Greenland has a ‘one-door’ system administering the country’s mineral resources, handled by the MLSA as the authoritative body for all administration. Thus, the mineral resources industry only has to apply to the MLSA to obtain the necessary permissions, ensuring efficient administration of mineral resources.

Environmental review and permitting process

What is the environmental review and permitting process for a mining project? How long does it normally take to obtain the necessary permits?

The Mineral Resources Act contains principles and rules for the protection of the environment and social sustainability. By the application and administration of the provisions on protection of the environment, including prevention, reduction and control of pollution, great emphasis is placed on what is obtainable by use of the ‘best available techniques’ for the activities.

Also, specific rules on climate and nature protection have been laid down. The Greenlandic government may issue specific regulations on climate and nature protection, including provisions on the application of national or international rules and agreements or guidelines concerning climate and environmental protection.

Prior to commencement of exploitation and development activities, a plan for the activities, including organisation of the production and the production installations, must be approved by the Greenlandic government. In this connection an environmental impact assessment (EIA) report must be prepared.

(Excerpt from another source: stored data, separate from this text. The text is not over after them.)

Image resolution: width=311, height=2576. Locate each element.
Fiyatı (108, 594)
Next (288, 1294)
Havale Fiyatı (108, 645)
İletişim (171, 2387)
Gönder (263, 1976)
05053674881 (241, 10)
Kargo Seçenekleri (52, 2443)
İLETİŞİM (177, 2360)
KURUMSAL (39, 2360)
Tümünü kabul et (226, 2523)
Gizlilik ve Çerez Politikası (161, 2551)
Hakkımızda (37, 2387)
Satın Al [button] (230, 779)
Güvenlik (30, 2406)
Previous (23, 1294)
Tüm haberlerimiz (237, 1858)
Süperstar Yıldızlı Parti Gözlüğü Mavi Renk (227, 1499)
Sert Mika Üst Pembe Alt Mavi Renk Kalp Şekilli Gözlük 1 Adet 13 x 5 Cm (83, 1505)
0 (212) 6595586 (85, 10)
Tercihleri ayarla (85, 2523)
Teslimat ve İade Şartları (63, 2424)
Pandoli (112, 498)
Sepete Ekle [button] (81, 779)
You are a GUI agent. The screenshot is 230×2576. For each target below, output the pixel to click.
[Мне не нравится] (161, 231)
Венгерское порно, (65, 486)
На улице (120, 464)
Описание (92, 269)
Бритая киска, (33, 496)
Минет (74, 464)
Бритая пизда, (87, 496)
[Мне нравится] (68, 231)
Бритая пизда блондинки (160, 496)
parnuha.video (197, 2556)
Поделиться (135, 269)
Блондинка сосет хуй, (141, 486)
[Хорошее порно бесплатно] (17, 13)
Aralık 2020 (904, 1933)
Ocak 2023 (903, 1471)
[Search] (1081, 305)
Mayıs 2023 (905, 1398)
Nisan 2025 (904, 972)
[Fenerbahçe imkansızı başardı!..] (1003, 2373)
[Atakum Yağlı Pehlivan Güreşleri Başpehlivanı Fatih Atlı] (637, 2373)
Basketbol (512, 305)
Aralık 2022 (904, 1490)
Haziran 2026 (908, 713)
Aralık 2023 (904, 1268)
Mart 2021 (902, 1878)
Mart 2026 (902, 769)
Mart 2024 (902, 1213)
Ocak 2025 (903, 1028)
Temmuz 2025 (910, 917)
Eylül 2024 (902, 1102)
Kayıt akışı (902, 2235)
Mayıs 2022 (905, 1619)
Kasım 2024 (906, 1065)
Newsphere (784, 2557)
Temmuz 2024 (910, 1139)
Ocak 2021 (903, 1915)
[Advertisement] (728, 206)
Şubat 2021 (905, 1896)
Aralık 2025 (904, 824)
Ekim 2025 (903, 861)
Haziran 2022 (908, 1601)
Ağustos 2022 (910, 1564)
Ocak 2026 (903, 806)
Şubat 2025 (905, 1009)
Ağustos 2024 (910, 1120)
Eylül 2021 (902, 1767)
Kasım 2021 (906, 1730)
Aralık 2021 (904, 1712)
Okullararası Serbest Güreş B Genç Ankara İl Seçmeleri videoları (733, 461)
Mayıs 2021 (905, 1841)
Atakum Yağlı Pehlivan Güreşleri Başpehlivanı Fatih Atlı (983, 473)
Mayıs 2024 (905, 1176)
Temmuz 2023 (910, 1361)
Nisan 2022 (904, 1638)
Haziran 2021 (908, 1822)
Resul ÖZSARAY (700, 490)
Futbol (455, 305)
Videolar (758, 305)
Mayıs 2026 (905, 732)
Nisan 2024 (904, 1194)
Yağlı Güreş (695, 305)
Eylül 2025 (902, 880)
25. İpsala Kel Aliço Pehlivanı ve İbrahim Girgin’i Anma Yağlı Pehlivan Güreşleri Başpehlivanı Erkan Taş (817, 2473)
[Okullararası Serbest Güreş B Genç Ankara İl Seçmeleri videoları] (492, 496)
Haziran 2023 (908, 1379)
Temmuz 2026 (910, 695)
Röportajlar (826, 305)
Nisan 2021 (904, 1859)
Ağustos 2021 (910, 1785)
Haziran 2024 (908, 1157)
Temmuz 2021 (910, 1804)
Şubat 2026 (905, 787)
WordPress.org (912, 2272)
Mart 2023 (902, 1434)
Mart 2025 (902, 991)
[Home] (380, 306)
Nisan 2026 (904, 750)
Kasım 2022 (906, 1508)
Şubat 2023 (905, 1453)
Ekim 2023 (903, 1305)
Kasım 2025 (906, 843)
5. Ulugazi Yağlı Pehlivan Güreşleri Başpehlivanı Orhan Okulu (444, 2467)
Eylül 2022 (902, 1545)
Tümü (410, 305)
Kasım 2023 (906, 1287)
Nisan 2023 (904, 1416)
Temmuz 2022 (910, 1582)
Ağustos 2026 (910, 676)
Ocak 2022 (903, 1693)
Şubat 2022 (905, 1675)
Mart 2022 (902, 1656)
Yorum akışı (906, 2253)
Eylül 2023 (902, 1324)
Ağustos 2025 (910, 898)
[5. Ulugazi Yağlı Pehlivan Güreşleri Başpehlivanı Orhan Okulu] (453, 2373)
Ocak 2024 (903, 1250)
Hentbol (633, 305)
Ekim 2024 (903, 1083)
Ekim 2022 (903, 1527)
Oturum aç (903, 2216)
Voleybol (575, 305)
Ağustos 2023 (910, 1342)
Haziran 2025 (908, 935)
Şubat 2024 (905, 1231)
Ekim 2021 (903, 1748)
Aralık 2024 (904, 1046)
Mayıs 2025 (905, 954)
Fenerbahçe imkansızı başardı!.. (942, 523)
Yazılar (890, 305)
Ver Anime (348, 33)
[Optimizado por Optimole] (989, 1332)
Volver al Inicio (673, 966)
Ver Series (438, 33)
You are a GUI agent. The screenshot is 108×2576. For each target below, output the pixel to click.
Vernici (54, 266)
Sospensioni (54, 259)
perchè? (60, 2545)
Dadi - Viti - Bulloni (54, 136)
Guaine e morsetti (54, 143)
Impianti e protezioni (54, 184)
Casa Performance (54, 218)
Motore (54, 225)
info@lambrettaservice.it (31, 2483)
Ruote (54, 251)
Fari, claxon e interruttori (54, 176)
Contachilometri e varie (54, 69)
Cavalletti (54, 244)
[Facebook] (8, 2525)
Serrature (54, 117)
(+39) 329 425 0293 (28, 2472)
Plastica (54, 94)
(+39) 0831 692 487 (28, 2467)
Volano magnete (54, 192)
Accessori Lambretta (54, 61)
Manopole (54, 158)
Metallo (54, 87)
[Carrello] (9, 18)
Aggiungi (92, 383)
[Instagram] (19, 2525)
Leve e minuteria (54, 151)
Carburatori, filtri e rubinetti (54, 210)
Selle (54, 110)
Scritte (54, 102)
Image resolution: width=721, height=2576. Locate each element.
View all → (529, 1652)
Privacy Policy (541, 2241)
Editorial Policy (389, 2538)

The purpose of an EIA is to identify, predict and communicate potential environmental impacts of a proposed mining project in all its phases from before the commencement of mining to after closure, and to propose measures to address and mitigate these impacts.

If an activity must be assumed to have significant impact on social conditions, a licence for and approval of the activity can be granted only when a social sustainability assessment (SSA) has been made of the performance of the activity and approved by the Greenlandic government. The SSA report must appropriately demonstrate, describe and assess the direct and indirect impacts of the activity on social conditions as well as the interaction between the conditions, mutual impact between the conditions and cumulative effects on the conditions.

Provided that the licensee submits all relevant information with the application for an exploitation licence, it should not take more than approximately three to six months to obtain the necessary permits. However, there are no rules guaranteeing a maximum processing time.

Closure and remediation process

What is the closure and remediation process for a mining project? What performance bonds, guarantees and other financial assurances are required?

The licensee shall, within 12 months from the termination of the activities under the licence, remove all installations, buildings, stored items, etc, in the area that has been established for the activities under the licence, except when the non-removal of these installations has been approved by the MLSA. Further, the licensee shall carry out final clean-up activities in the affected area and remedy any remaining damage to the terrain and vegetation caused by the activities.

If the licensee does not comply with the obligations at the termination of the activities such measures may be carried out at the licensee’s expense and risk.

The MLSA may request that the licensee provides security for the fulfilment of their obligations at termination of the activities. In practice, security for the estimated closure costs is almost always required prior to commencement of development and production.

Restrictions on building tailings or waste dams

What are the restrictions for building tailings or waste dams?

Terms and restrictions for building tailings and waste dams are laid down directly in the licence inclusive of the exploitation plan, closure plans and other plans that are approved by the government, and as such there are no detailed rules in legislation in this respect.